Важно отметить, что если в средневековой культуре отдушина карнавального мироощущения открывалась на строго определенный период, то в СССР, начиная с 80‐х годов, она оставалась включенной постоянно, с каждым годом увеличивая обороты. Данный факт ставит весьма нелицеприятный диагноз политической системе и психологическому самочувствию общества. Возможность альтернативы малопривлекательной действительности индивид получал лишь в пространстве вымышленных эстрадных героев и видеоклиповых миров, где можно было примерить чужие роли, увидеть другую — красивую — жизнь. Вот что замечал по этому поводу Е. Лебедев:
Создавая полый внутри муляж мира, эстрада обильно инкрустировала его зеркальным осколочьем, которое искрометной круговертью лучиков и бликов увлекало коллективную душу публики в псевдосказочную, псевдокрасивую и псевдоосмысленную жизнь[139].
Поначалу подобный экскурс в непривычное пространство совершался, опять же, лишь в пределах отдельного музыкального номера. Возвращаясь к примерам из «Утренней почты», можно вспомнить обольстительную исполнительницу танца живота, исполнявшую номер в декорациях пещеры и огненных факелов (выпуск про зоопарк). Из этой же серии была сценка с придворными танцами героев в кринолинах и париках (выпуск про зеркала) или, например, гонки на ледовых парусниках и атрибуты горнолыжного курорта (выпуск о пользе занятий спортом). С каждым разом экзотических пространств и образов набиралось все больше, а в скором времени уже место действия целого выпуска становилось все более удаленным от реальности и повседневных забот. «Утренняя почта» осваивала то пустыню (выпуск из Алма-Аты), то морское побережье (выпуски из Одессы, Алушты). Участники передачи отправлялись в круиз на роскошном лайнере (в заглавии передачи скромно именовавшимся теплоходом); летали на самолете с Карелом Готтом за штурвалом; поселялись в центре моды «Люкс», временной хозяйкой которого назначалась Алла Пугачева, и так далее, вплоть до путешествий во времени, когда местом действия становились развалины усадьбы Царицыно (выпуск об эстраде 1930–1950‐х годов).

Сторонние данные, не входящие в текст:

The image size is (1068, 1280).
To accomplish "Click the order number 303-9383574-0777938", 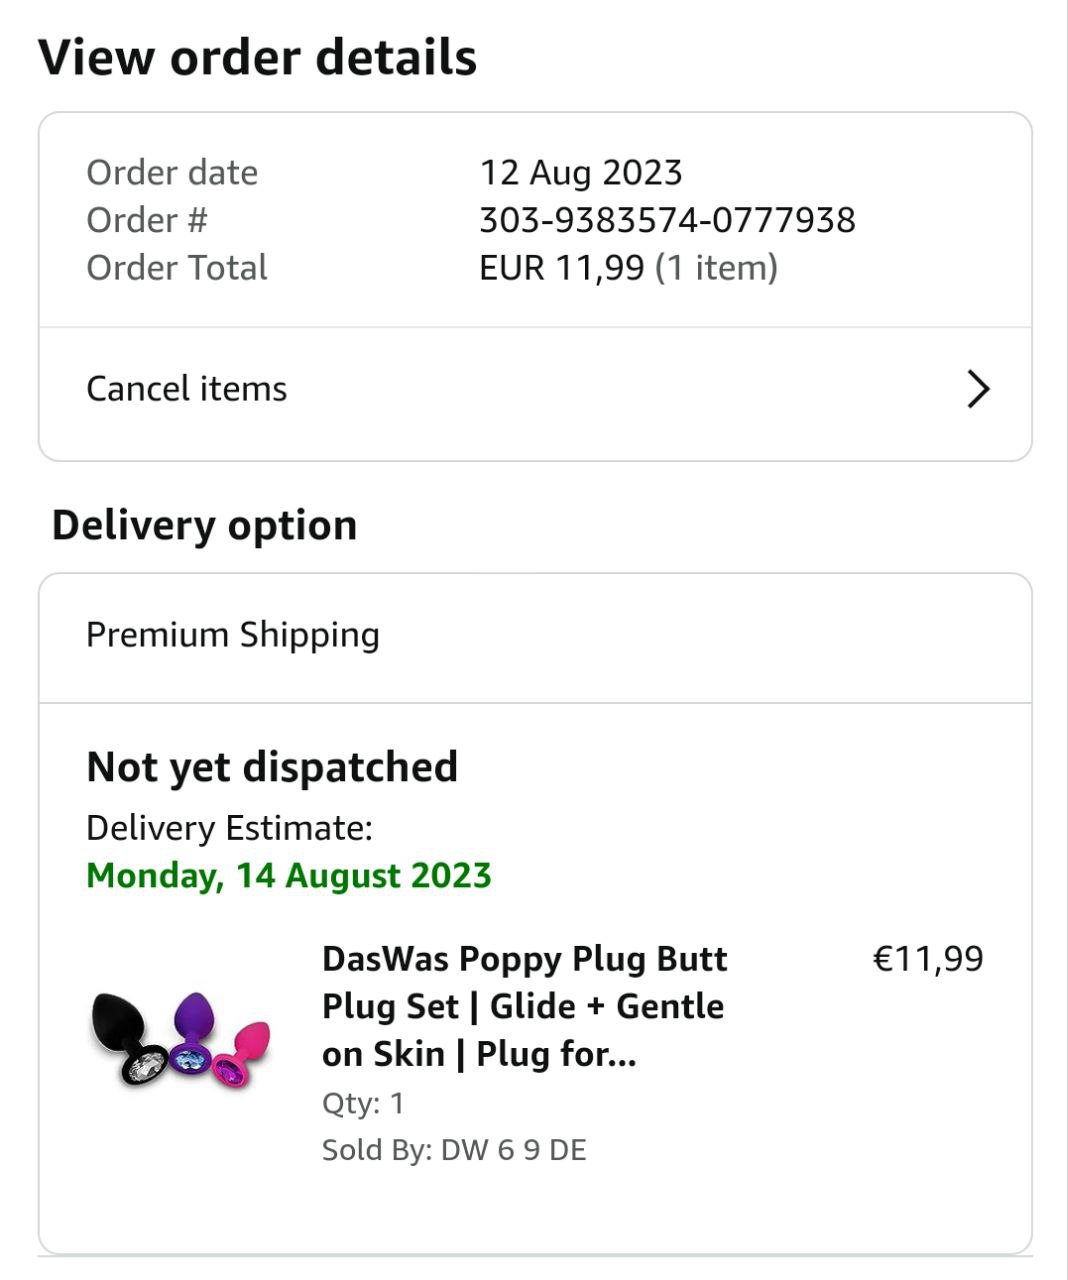I will click(667, 220).
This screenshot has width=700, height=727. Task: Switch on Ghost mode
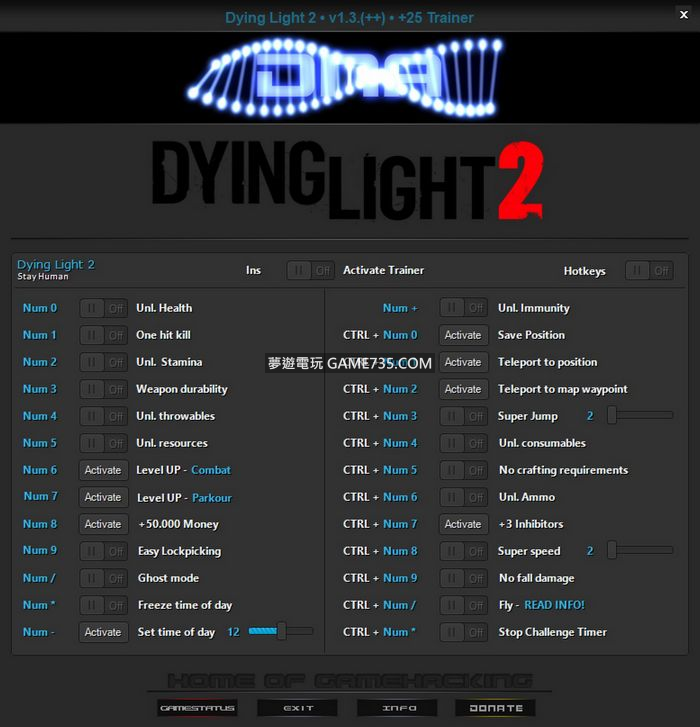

Не только место действия, но и содержание сюжетов и музыкальных номеров программы все дальше уводили телезрителей от прозаичных будней. Излюбленными образами видеоклипов становятся плещущиеся волны, палящее солнце, пляж, отдыхающие, веселящиеся люди. Воссоздаваемый на телеэкране мир наполнен предметами роскоши — машинами, дворцовыми интерьерами, экстравагантными вечерними нарядами, залит разноцветными лучами дископрожекторов. Но главная роскошь подразумевается в том, что все эти блага находятся в свободном пользовании у пребывающих в этом мире героев.
Еще больше усиливает ощущение недоступности показываемой жизни мотив одинокого героя, страдающего на фоне роскоши, например на палубе морского лайнера с карликовой собачкой на руках (Андрей Разин)
[140] или в безлюдном салоне самолета с охапкой цветов на столике (Анне Вески)
[141]. Всем своим видом артисты демонстрируют как бы полное безразличие к окружающему их богатству, притом что именно благодаря ему они утверждают свое особое положение небожителей. Они и есть звезды, для которых не существует бытовых проблем и хлопот, которые могут всецело отдаваться своим чувствам, отчего последние обретают статус архиважных и как бы трансцендентных.
Безусловно, в пределах «Утренней почты» остается место для «стерильных» музыкальных зарисовок, в которых певцы выступают на фоне заурядного пейзажа (например, городского парка) и как есть, без всяких спецэффектов исполняют свои песни. Однако рядом с такими роликами соседствуют, прорываются и в итоге перетягивают на себя внимание совсем другие, выламывающиеся из границ привычного образы. Очень условно эпатирующих героев середины 80‐х годов можно разделить на три группы.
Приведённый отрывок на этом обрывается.